Perhaps to refine anonymous' argument it would have been better to classify the statement as a verbal act -- like saying I accept in a contract action. The statement "I don't know who was driving" was a verbal act of non-cooperation and therefore not hearsay. The equivalent of a refusal to answer.
But that brings us to hearsay layers and authentication. An admission would cure one layer. I assume that the recorded statement was transcribed. The transcript is another layer. It is another out of court statement as opposed to a person testifying IN COURT that a Party to the action said this or that. The plaintiff tried to get the transcript in as a business record. No go. If it were admitted as business record than the statement itself would have been an admission.
Hence Larry's EBT analysis.

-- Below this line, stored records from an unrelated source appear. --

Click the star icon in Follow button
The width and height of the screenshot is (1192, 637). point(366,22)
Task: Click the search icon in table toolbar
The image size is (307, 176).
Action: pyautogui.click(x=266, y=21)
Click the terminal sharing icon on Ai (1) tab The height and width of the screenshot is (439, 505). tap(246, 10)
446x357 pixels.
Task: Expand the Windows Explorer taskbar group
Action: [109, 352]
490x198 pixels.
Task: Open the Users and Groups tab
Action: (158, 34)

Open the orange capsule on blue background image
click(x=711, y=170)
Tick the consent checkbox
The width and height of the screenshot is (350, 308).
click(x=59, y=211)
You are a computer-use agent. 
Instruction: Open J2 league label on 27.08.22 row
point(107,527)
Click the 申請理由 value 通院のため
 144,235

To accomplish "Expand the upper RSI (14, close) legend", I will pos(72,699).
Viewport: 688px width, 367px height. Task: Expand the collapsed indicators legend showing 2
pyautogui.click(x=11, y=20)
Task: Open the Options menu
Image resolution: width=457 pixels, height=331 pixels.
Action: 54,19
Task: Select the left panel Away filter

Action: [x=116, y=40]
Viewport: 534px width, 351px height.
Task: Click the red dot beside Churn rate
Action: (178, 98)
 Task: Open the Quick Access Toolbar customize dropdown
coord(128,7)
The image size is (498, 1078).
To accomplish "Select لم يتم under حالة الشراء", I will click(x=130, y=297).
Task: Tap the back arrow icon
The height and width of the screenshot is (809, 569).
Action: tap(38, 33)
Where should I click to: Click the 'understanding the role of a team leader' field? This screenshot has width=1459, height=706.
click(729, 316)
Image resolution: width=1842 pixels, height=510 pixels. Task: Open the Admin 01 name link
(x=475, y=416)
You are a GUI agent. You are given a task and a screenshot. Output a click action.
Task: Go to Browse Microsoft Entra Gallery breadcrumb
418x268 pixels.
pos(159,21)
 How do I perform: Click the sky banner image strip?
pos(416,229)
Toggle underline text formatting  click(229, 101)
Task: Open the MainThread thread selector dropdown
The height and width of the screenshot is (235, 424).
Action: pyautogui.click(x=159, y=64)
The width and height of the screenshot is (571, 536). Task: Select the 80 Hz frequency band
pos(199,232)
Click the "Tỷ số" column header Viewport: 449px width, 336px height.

Under the CPLR if the party is given the opportunity to review his transcript the EBT can be used for almost anything.
I don't know the facts of the Tower case. Were the signed statements used to obtain summary judgment or defeat it.
Zuppa, although I understand your concern that the statement is being offered to prove a lie, that's not really correct. Presumably, the insurer has non-hearsay evidence to prove that this statement is, in fact, false. Thus, the necessity of first proving the statement was made (non-hearsay use), followed with admissible evidence proving the falsity of the statement.
An example: In a defamation case, the plaintiff offers the defamatory statement. Objection: hearsay. Response: the statement is not being offered to prove the truth of its content, but to show that it was made. Result: the statement is let in.
I absolutely know your argument but still stand by the fact that courts define what constitutes "the truth of the matter asserted" more broadly.
Your hearsay hypo is convincing but flawed. If a witness came into court and testified Defendant said "Zuppa is a hack" than we'd have an admission which overcomes the single layer of hearsay.
I am sorry but that is evidence. I didn't show up to court with a bag full of cocaine and intro it into evidence: "Here it is your honor." I had to establish chain of custody.
More on point when I introduced taped conversations from wiretaps I had to lay out a massive authentication from the monitoring through the sealing and the unsealing. Evidence is a lost art. It mi[ght] as well be lost since many courts do not even understand it.